Rabbi David Forman from Rabbis for Human Rights called the trafficking of women in Israel "A blight on Jewish decency." While Israeli human rights group ATZUM, an acronym for "Avodat Tzedaka U'Mishpat" (righteous work leads to justice) has established a task force against the trafficking of women to help individuals and lobby the government to take further action.

This year there has been a slight drop in the number of trafficked women since the new anti-trafficking legislation was passed and the subsequent reaction of the police to take the issue more seriously.

"A prostitute was considered a partner in crime," said Meir Cohen, a police investigator. Instead of testifying, victims were simply arrested and deported. Police were instructed not to intervene in brothels as the authorities preferred to use pimps as intelligence sources for other underworld investigations

These investigations included delving into organized Russian crime gangs who run many of the sex trade operations. Israel police major general Moshe Mizrahi stated the obvious: "Trafficking in women here is run by organized crime."

"The Russians do quality work in crime," police superintendent and spokesperson Gil Kleiman told the website theisraelinewsagency.com which has run a report on women in the sex trade.

But the reason for the minimal decrease in the female slave trade is also because trafficking in women in Israel is an extremely complex problem. It comes with security concerns that are rarely addressed publicly. The trade-off seems simple: Better that some in the Bedouin community in the south make their money smuggling women rather than smuggling arms.

Anna, a Romanian woman in her early twenties testified before an Israeli court recalling how she was lured from Romania by an Israeli woman who promised her well paid work caring for the elderly.

"I was booked on a plane from Bucharest and told I would be taken to Israel but instead the plane landed in Cairo. I and several other women were then driven to near the Israeli border in a car escorted by masked Bedouin armed with automatic weapons," she said.

In the middle of the night the car stopped and they walked for hours after which they were forced to crawl under the fence separating the Sinai Peninsula from Israel.
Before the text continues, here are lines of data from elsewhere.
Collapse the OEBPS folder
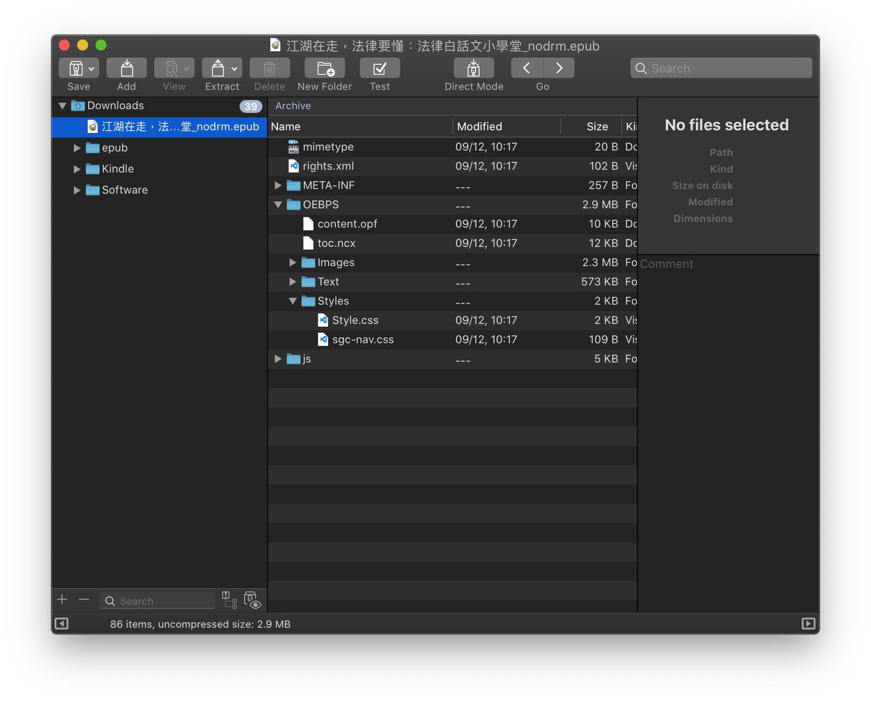The height and width of the screenshot is (702, 871). click(278, 205)
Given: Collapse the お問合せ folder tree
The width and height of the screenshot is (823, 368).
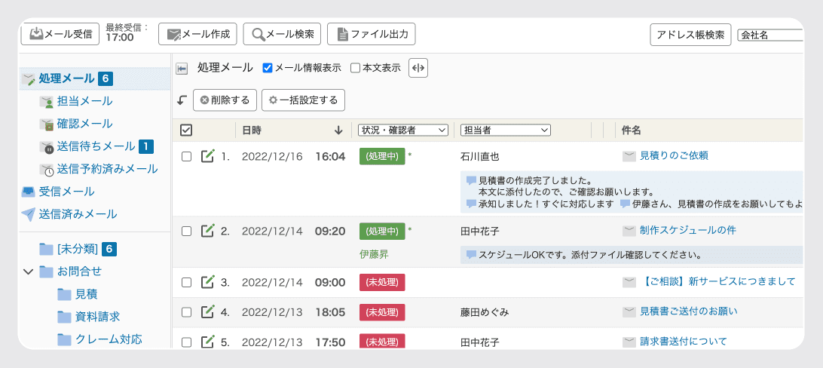Looking at the screenshot, I should (x=29, y=271).
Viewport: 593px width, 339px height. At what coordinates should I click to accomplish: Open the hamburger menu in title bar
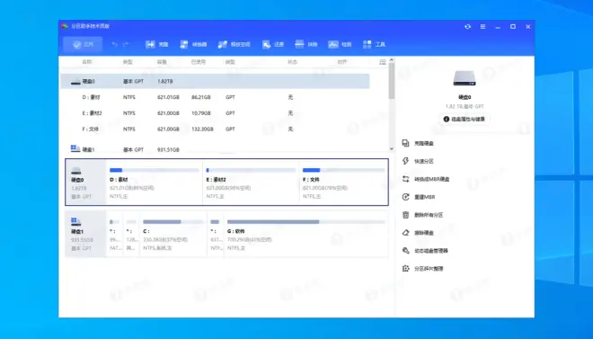483,26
Once in Israel, Anna was taken to a hotel in Eilat where she was physically examined by a trafficker before being "purchased."

Anna was then forced to work up to 13 hours a day, servicing dozens of clients each for about 15 minutes. The clients paid 150 new Israeli shekel, about $40, of which Anna received only NIS 20 with which she was expected to buy food and contraceptives.

"If any of the customers were dissatisfied, the women were beaten and there were several cases of prostitutes being murdered. Women who fell pregnant were taken to veterinarians or back-alley abortionists and forced to undergo abortions," said Anna.

Anna's story however, had a fortunate ending when police raided the brothel and arrested the pimps where she was working, after an anonymous tip-off. She was freed and placed in a shelter and later able to testify against her former tormentors.